As shown in FIG. 6 , it is a partially enlarged view of the third preferred embodiment of the rotary cam type vacuum switching module of the present invention. The structure of this embodiment is substantially the same as that of the first preferred embodiment, the only difference being that the arc diameter of the protruding portion 111 of the cam 11 of the first preferred embodiment interferes with the two actuating parts of the second of the four mechanical valves 3 at the same time 31, and the arc diameter of the protruding portion 811 of the cam 81 of the pipe body 8 in this embodiment interferes with the actuating portion 31 of one of the four mechanical valves 3 .

This embodiment mainly explains that the rotation of the hollow cylinder 2 and the protruding portion 811 of the cam 81 control the actuating portion 31 of a mechanical valve 3 to actuate at a time. Therefore, the present invention only needs to change the shape of the cam 81 and cooperate with the mechanical valve 3 with normally open or normally closed function to control the opening or closing of the outlet 33 of each mechanical valve 3 .

The above-mentioned embodiments are only examples for convenience of description, and the scope of rights claimed by the present invention should be based on the scope of claims in the application, rather than limited to the above-mentioned embodiments.

Claims (8)

1. a rotating cam formula vacuum handover module, includes:

One body, is installed with a cam;

One hollow cylinder, is sheathed on the outside of this body, has a pedestal;

Plural number mechanical valve, is located on this pedestal, and this each mechanical valve has an actuating part of upwards mutually interfering in footpath with a bump of this cam; And

One breathing pipe, is arranged in this body, and is connected with an entrance and a vacuum pump of this each mechanical valve;

Wherein, by the one of this body or this hollow cylinder, rotated, by this bump, sequentially compressed this actuating part of this each mechanical valve, and then open or close an outlet of this each mechanical valve, and reach the object that vacuum is switched.

2. rotating cam formula vacuum handover module according to claim 1, wherein, comprises that a part flow arrangement is arranged on this breathing pipe, in order to minute flow vacuum, inhales source, and by plural pipeline, is linked to respectively this entrance of this each mechanical valve.
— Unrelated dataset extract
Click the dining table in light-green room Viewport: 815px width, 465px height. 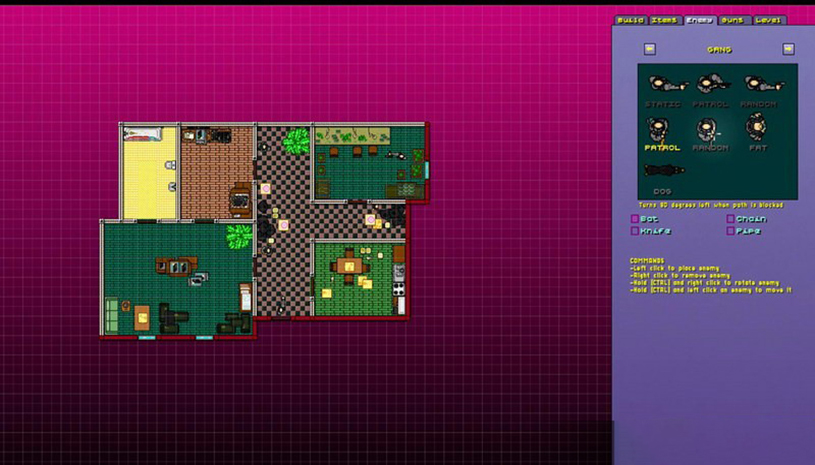pos(349,265)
3. rotating cam formula vacuum handover module according to claim 1, wherein, comprise that one has the disk body of plural load bearing seat, be fixedly arranged on this pedestal of this hollow cylinder, and this outlet of this each mechanical valve is linked to respectively an entrance of this each load bearing seat by plural pipeline.

4. rotating cam formula vacuum handover module according to claim 3, wherein, this plural number load bearing seat quantity is four, the angle between every two adjacent these load bearing seats is identical.
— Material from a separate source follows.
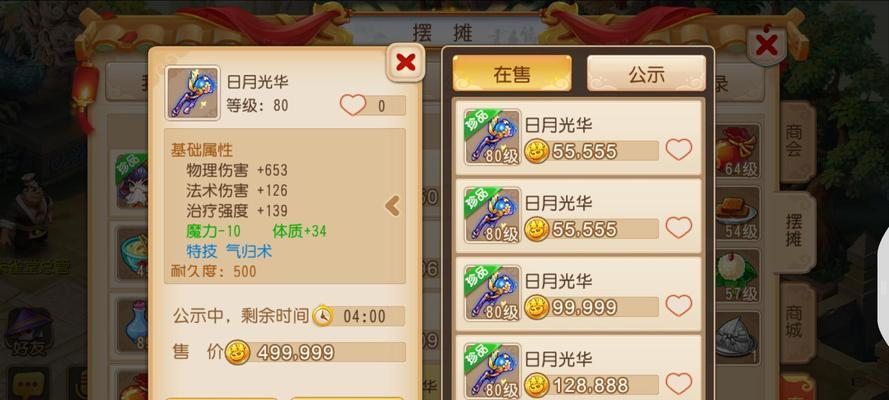Click the 54级 food item icon
This screenshot has height=400, width=889.
[x=736, y=213]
5. rotating cam formula vacuum handover module according to claim 1, wherein, the quantity of this plural number mechanical valve is four, the arc footpath of this bump is its this two actuating part of two of simultaneously interfering this four mechanical valve.

6. rotating cam formula vacuum handover module according to claim 1, wherein, this plural number mechanical valve quantity is four, the arc footpath of this bump is this actuating part of interfering the one of this four mechanical valve.

7. rotating cam formula vacuum handover module according to claim 1, wherein, this cam and this body are integral type structure.

8. rotating cam formula vacuum handover module according to claim 1, wherein, this hollow cylinder is coaxial setting with this body.